**INSTRUCTIONS TO FOLLOW**
When a line of the records below contains the string "refresh", copy that whole line.

**RAW DATA**
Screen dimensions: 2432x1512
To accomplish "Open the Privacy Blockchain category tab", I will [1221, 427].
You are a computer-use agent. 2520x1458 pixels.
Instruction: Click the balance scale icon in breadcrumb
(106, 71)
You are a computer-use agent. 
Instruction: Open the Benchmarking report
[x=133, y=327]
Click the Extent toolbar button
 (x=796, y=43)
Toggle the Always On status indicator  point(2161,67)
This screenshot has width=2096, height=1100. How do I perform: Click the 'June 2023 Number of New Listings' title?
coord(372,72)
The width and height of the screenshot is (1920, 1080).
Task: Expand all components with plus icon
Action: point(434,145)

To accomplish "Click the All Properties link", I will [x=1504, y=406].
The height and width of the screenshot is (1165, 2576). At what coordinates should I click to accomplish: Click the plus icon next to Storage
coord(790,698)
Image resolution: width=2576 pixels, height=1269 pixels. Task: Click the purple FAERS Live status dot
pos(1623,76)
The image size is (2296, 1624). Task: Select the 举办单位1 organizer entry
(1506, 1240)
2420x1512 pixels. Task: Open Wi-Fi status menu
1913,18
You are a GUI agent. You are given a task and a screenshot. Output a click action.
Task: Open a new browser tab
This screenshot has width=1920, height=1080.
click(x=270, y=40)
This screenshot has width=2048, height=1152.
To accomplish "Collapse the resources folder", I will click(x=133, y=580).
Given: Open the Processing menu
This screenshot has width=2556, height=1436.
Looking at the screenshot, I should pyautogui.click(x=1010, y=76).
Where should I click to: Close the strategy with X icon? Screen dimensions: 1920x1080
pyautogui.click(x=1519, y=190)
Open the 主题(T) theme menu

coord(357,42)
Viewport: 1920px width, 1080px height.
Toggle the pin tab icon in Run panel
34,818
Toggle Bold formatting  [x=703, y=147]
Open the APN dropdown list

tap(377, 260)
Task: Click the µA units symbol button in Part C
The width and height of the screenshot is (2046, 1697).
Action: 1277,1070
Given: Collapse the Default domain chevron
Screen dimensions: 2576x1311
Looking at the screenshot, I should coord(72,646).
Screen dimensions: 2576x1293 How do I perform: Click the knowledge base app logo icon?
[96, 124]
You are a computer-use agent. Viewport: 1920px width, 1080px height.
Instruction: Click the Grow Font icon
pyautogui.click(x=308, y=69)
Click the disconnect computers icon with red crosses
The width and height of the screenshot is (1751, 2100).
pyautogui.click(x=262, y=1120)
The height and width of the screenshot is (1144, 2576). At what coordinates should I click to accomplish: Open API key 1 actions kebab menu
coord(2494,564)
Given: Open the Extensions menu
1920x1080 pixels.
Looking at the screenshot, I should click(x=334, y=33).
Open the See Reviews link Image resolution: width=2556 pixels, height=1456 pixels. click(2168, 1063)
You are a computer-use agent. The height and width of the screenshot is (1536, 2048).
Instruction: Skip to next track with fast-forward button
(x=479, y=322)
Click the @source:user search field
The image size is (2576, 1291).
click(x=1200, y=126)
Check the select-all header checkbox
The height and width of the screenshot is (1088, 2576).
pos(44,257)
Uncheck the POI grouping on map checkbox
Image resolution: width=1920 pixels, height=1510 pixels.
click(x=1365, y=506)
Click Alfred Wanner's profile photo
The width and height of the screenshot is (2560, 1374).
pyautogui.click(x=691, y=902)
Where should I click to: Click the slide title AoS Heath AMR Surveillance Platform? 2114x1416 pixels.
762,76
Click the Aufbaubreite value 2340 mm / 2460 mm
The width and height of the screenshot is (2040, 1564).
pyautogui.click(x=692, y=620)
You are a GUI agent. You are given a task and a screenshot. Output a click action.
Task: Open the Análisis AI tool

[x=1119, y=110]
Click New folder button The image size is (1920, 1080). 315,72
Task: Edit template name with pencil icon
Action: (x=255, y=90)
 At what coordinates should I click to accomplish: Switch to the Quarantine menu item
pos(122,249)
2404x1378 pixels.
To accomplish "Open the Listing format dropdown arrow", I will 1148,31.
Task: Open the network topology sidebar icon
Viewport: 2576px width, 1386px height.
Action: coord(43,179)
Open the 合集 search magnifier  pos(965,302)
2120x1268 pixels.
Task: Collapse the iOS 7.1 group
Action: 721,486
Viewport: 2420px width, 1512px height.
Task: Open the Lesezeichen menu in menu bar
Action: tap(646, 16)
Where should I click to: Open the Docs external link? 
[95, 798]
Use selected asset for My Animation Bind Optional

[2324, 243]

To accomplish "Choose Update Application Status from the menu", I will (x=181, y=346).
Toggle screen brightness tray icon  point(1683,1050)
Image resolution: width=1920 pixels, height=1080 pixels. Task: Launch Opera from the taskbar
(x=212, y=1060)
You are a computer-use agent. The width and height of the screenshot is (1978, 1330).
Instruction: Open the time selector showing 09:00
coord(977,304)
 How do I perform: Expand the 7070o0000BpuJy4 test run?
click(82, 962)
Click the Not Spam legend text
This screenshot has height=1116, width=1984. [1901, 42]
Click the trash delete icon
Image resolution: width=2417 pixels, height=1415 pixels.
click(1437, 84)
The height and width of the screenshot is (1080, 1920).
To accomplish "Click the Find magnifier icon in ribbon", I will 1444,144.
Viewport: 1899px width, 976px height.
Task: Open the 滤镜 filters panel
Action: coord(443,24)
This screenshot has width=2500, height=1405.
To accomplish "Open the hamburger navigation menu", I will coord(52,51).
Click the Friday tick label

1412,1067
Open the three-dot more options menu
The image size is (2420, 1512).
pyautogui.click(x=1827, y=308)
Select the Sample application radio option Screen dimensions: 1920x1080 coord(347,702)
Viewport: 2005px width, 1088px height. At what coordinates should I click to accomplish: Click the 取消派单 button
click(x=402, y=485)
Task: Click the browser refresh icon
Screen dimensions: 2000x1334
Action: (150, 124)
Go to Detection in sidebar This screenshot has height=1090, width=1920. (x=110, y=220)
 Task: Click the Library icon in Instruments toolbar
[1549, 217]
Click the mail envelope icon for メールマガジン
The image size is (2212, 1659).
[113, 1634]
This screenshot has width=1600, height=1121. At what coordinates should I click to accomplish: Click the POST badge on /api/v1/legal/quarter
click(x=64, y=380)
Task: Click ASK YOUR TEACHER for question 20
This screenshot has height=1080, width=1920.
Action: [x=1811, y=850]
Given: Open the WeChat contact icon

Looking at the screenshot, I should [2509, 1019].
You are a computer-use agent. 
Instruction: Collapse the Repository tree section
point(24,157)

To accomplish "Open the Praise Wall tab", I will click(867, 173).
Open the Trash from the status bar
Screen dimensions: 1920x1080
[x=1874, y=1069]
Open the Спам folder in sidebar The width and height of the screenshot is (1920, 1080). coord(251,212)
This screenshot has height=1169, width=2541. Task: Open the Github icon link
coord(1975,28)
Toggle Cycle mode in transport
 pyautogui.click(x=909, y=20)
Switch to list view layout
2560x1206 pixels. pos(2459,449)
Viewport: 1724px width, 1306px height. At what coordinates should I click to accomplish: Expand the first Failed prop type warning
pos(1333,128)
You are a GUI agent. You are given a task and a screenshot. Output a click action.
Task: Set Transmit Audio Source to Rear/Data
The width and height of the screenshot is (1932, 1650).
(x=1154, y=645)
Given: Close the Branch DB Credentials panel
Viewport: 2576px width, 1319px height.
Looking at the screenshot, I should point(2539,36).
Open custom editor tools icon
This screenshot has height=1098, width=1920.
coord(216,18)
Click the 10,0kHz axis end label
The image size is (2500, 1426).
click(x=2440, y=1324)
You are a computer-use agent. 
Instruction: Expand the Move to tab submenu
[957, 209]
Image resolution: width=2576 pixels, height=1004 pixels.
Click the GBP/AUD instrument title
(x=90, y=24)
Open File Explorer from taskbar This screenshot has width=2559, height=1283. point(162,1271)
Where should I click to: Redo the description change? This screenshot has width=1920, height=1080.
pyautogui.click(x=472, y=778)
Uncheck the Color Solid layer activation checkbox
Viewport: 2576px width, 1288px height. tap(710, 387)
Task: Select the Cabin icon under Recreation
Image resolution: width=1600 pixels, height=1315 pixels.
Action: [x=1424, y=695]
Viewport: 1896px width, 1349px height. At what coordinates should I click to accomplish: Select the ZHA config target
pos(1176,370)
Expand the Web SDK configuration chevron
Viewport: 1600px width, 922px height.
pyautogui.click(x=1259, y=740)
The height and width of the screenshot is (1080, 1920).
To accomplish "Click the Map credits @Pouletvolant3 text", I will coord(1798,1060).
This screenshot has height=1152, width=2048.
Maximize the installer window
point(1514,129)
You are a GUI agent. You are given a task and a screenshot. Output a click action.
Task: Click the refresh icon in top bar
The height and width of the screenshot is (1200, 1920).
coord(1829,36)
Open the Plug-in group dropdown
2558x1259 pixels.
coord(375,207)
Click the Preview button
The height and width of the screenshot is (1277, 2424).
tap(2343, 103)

**SOLUTION BELOW**
Task: Click the browser refresh icon
Task: Click the refresh icon in top bar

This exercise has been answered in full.